Office Actions

Posted Tuesday, May 1, 2012.

Once an application for a patent is filed, it goes into the queue at the USPTO awaiting an examination by a patent examiner.

If the examiner finds that the invention described in the patent claims is patent-eligible, useful, novel and nonobvious, among other requirements, the fortunate patent applicant will receive a Notice of Allowance, meaning the patent office will issue the patent upon payment by the applicant of the issuance and publication fees.

Unfortunately, it is rare for the first communication from the USPTO following the filing of an application to be a Notice of Allowance. 89% of the time, the patent claims are initially rejected. The news of that rejection comes to the inventor in the form of an Office Action.

In the Office Action, the patent examiner will communicate the roadblocks to patentability of the invention. It may be that the claim language is overly vague or imprecise. Or, it may be that someone else invented the same thing previously. It could be that the opinion of the patent examiner is that the invention is a trivial advance over what is known.
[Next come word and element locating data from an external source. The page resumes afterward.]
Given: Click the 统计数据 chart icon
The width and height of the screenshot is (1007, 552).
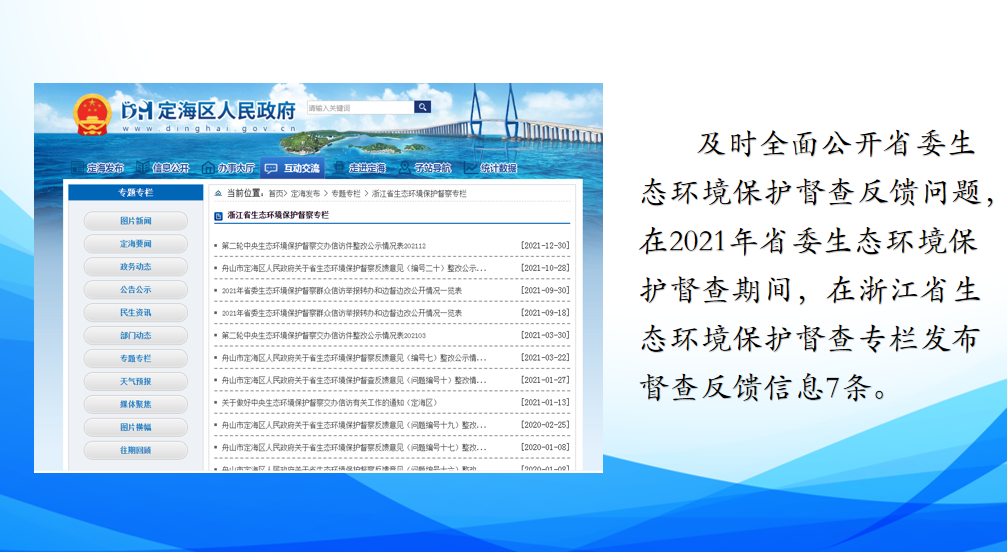Looking at the screenshot, I should pos(470,168).
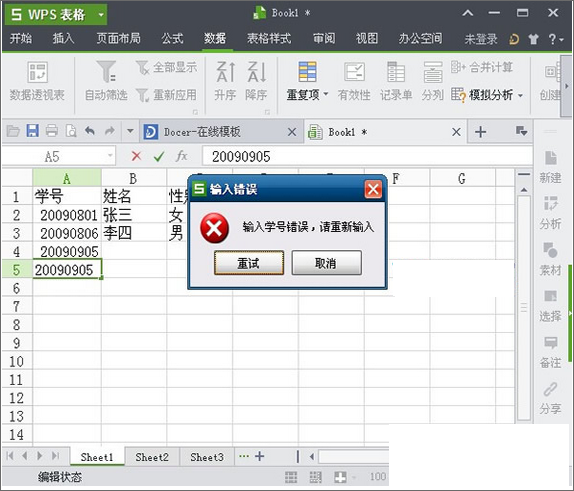Click the 取消 button in error dialog
The width and height of the screenshot is (574, 491).
click(326, 263)
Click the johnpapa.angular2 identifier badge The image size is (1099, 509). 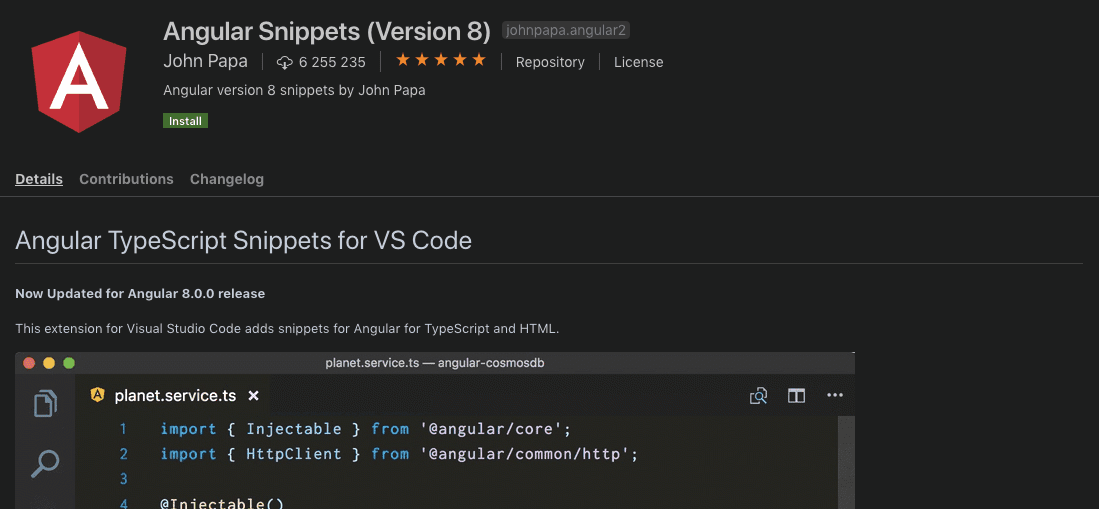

Or, frequently, there is some combination of all of those.

In all cases, following the first Office Action, the applicant gets an opportunity to dispute the PTO’s assertions, amend claim language to make the claims more distinct from what is already known, or some combination of those. Usually, the applicant will file a response to the Office Action. The PTO does not charge a fee to receive and consider this first response. An applicant has three months to submit the response, although this time period may be extended up to three additional months by paying a surcharge.

The examiner, usually a couple of weeks to a couple of months after receiving the response, will consider the arguments and/or claim amendments contained within the response. If the examiner does not find the arguments and/or amendments persuasive, the examiner may reject the claims a second time. Or, the examiner may do additional searching and find new grounds of rejections. This unhappy news usually comes from the PTO in the form of a Final Office Action.

A Final Office Action essentially means that the PTO has finished the examination paid for by the applicant at the time of filing the application. The applicant has more options available, many of which involve additional fees to the PTO. For example, the applicant may dispute the findings in the Final Office Action and/or further amend the claims, and submit a response to the Final Office Action concurrent with a Request for Continued Examination and the corresponding fee. Another avenue is to appeal the final rejection to the Board of Patent Appeals and Interferences at the USPTO.